ROMANIAN – NORWEGIAN

(P36) HAPPINESS ALSO COMES FROM JAZZ

Since making a name for itself internationally in 1960, Norway’s jazz scene has evolved constantly, with an important factor being the country’s music education policy. Over 40 years ago, the Trondheim Music Conservatory was established, the first school to offer academic education in jazz. Today, there are several higher education institutions where young avant-garde and nonconformist jazz musicians are trained to continue the work of the pioneers.

In 1971, the Edition of Contemporary Music released the first album by a Norwegian artist – Jan Garbarek Quartet’s Afric Pepperbird – which had a major impact on spreading Nordic jazz around the world.

Norwegian jazz is about diversity in every sense, being open to influences from contemporary and avant-garde music, rock, pop and funk, borrowing folk textures and even traits of ethnic music from other cultures.

Jazz is an intensified feeling of nonchalance. – Françoise Sagan

(P37) JAZZ, IN ROMANIAN…

The conventional birth of jazz in the easternmost part of Europe dates back to 1926. It was the year when a band called The Hot Chaps, led by Emil Berindei, inaugurated live jazz broadcasts at what, two years later, would become Radio Romania.

In the 1930s, jazz was as popular in Romania as it was in any other European country.
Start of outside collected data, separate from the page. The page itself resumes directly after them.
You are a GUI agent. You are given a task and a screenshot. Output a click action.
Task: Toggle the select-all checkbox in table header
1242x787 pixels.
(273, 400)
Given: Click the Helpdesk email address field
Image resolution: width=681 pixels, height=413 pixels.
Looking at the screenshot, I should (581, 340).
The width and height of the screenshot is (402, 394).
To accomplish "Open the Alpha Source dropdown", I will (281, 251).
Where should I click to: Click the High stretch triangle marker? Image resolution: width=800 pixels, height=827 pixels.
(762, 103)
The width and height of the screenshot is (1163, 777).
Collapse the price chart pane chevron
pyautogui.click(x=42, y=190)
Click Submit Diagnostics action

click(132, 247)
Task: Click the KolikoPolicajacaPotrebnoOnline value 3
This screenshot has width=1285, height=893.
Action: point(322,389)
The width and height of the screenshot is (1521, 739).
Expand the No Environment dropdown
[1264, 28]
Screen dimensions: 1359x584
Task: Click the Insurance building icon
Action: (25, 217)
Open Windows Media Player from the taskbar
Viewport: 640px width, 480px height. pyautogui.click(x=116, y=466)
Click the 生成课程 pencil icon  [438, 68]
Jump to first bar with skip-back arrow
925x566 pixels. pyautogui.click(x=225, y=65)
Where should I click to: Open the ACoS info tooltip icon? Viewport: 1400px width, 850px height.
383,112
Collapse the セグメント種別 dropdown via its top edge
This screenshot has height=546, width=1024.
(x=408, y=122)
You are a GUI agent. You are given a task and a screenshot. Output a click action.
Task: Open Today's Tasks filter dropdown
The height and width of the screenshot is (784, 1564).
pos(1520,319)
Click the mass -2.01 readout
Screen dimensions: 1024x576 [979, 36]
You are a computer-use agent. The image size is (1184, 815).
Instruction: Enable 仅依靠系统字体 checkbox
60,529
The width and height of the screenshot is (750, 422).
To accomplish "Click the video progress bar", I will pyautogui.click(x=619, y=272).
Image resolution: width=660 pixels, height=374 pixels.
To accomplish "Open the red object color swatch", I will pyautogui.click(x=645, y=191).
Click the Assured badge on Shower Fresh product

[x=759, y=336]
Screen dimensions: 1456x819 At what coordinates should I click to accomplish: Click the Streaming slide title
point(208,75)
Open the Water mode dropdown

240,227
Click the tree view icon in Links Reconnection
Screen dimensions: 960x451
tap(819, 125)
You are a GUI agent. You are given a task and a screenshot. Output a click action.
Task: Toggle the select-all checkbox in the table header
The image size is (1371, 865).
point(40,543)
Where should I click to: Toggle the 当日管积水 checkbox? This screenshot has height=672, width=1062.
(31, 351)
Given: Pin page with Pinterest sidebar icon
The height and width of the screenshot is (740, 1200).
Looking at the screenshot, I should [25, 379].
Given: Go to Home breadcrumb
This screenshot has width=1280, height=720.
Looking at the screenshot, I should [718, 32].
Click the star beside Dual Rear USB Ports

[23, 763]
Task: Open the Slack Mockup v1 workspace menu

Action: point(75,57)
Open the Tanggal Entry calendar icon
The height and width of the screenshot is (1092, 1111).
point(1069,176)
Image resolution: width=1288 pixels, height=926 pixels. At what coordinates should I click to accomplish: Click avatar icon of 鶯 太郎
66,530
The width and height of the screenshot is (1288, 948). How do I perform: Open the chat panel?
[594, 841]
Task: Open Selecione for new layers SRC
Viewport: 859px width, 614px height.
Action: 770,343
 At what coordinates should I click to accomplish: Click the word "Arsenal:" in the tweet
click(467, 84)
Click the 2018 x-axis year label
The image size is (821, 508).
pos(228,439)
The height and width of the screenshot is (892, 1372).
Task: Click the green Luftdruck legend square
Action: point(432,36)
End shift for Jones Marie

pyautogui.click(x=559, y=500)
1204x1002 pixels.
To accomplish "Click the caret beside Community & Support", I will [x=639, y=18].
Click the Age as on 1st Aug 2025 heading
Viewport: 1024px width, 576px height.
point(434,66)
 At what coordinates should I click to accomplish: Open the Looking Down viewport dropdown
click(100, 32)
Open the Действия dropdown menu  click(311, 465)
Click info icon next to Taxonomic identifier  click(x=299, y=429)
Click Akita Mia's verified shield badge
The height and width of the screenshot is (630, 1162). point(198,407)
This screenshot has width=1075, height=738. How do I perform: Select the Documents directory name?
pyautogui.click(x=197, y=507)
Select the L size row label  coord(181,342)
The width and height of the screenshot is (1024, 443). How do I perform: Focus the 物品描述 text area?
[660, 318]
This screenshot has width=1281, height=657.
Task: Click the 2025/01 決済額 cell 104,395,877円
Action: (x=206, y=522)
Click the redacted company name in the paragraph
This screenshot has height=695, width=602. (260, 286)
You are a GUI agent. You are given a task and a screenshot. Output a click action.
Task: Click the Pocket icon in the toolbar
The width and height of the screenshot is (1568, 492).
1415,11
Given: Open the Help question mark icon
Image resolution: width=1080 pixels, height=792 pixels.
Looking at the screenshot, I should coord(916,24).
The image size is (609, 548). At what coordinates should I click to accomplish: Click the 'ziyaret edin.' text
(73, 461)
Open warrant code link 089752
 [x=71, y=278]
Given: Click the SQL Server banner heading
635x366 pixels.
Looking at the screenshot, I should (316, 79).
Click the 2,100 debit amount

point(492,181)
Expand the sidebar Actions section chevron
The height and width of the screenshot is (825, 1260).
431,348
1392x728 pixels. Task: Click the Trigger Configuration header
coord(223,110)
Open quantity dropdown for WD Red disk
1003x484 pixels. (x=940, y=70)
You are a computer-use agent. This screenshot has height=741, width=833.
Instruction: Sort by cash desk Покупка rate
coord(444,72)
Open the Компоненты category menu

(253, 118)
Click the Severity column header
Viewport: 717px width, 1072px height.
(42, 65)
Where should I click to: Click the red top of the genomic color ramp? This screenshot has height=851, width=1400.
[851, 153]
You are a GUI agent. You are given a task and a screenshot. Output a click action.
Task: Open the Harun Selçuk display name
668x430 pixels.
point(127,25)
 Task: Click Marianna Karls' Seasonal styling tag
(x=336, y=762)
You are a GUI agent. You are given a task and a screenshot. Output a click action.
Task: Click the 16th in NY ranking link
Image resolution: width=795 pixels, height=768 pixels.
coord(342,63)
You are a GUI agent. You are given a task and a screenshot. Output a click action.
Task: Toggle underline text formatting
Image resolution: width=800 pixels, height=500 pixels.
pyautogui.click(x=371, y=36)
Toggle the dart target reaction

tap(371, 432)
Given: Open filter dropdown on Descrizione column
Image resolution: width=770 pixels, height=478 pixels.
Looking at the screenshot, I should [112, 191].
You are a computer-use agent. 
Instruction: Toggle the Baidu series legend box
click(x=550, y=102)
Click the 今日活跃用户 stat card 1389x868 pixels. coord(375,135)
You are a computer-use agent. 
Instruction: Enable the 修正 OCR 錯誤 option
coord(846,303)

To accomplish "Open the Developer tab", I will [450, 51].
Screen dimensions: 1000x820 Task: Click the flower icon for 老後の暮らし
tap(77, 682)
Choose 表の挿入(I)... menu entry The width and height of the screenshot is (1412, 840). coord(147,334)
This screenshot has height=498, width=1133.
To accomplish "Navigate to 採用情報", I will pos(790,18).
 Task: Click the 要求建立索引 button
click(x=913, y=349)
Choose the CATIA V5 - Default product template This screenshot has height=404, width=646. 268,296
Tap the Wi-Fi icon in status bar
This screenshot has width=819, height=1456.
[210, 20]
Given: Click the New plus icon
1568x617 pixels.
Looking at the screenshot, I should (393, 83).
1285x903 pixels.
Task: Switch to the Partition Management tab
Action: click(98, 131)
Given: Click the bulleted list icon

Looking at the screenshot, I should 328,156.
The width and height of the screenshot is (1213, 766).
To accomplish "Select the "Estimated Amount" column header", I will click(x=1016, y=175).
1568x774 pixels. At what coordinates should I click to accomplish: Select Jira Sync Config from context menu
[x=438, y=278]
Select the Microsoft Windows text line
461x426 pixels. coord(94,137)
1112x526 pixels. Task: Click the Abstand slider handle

It dominated dance halls, radio shows, variety shows, the entire recording industry, and musical films. Although during the Cold War jazz was excommunicated as a vicious ideological device of the imperialists, it managed, more or less, to survive underground.

Since Louis Armstrong’s performance at the Palace Hall in Bucharest in 1965, the Romanian public has had the opportunity to applaud live concerts by big names such as Duke Ellington, Thelonious Monk, Charles Mingus, Ornette Coleman, Dizzy Gillespie, Art Blakey, Dave Brubeck or Charles Lloyd.

Material based on the book “Jazz Connections in Romania”, by Virgil Mihaiu.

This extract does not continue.